**RECORD SET:**

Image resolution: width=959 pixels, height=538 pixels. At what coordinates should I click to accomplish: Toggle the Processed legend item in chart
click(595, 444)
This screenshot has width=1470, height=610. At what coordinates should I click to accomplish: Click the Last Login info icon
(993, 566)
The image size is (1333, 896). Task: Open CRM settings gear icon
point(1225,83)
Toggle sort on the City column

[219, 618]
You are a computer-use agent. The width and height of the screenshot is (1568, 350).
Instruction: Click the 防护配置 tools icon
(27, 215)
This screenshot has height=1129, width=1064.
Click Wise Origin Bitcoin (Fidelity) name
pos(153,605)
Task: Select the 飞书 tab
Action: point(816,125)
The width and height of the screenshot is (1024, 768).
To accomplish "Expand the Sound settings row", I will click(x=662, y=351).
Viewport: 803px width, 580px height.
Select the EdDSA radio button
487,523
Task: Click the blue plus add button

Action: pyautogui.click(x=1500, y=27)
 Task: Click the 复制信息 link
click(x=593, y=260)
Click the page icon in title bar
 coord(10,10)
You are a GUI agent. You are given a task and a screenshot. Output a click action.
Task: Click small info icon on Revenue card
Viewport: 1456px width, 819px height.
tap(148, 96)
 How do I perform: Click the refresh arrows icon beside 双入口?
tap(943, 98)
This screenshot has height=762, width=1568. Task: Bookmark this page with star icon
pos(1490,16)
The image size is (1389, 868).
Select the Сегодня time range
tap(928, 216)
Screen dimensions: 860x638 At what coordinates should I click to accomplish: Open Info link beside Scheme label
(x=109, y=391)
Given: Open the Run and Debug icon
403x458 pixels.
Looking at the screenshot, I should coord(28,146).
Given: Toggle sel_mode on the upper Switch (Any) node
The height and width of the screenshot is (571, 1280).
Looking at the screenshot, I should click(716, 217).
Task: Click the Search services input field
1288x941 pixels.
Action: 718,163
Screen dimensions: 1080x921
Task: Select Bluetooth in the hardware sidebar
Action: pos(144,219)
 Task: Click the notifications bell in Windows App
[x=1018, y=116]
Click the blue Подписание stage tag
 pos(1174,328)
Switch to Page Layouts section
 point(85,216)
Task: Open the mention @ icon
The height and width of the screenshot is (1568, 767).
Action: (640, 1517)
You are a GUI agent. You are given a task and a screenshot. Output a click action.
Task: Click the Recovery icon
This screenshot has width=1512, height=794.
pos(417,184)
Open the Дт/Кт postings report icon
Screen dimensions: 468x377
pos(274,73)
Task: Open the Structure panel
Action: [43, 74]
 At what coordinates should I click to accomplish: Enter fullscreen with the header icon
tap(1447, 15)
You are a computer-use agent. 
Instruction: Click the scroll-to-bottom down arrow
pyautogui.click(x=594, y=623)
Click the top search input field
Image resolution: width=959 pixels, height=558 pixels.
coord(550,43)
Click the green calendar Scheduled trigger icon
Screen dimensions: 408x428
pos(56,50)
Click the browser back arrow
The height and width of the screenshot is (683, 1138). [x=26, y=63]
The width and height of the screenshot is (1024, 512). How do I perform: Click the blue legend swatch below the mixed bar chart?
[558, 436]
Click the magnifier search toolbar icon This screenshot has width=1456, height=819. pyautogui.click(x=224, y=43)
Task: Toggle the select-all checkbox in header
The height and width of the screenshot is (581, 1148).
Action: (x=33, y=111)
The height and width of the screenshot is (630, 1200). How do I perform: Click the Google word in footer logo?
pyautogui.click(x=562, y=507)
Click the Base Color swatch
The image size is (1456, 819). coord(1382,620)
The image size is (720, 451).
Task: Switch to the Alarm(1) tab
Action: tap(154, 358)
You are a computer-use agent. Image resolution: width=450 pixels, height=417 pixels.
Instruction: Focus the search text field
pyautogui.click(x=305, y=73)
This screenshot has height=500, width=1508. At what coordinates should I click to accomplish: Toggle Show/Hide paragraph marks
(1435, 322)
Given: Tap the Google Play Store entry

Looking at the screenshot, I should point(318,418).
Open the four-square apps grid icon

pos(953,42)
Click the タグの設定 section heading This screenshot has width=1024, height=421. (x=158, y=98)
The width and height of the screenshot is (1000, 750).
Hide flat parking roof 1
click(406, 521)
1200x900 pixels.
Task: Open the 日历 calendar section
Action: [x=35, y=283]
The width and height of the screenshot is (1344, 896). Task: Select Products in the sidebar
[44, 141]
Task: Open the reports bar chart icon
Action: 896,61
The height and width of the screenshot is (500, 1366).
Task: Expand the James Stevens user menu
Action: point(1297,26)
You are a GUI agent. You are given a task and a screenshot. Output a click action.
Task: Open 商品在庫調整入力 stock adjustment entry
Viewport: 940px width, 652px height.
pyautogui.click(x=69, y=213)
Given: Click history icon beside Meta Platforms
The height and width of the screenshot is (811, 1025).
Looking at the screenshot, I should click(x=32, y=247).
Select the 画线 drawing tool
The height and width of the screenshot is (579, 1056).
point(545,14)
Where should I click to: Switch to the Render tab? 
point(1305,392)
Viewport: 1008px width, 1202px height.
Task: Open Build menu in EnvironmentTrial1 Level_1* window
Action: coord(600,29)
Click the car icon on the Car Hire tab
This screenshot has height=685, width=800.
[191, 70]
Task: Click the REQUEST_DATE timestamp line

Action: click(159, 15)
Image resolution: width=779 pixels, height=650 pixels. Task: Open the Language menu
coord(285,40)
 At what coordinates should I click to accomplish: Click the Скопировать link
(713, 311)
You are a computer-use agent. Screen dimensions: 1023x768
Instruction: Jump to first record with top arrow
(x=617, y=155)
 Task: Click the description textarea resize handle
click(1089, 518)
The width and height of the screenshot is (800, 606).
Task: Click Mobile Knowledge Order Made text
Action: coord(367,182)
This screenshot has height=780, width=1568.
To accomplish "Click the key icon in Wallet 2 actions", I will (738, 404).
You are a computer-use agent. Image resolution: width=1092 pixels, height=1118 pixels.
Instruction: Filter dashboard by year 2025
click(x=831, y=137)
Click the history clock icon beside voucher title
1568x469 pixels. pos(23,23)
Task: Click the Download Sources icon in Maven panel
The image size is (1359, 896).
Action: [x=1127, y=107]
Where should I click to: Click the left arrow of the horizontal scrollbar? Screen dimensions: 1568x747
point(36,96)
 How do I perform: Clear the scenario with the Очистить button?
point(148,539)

**STATED PROBLEM:** List each line in the data above that contains the word "Switch".

**COMPLETE RESPONSE:**
Given: Toggle sel_mode on the upper Switch (Any) node
Switch to Page Layouts section
Task: Switch to the Alarm(1) tab
Where should I click to: Switch to the Render tab? 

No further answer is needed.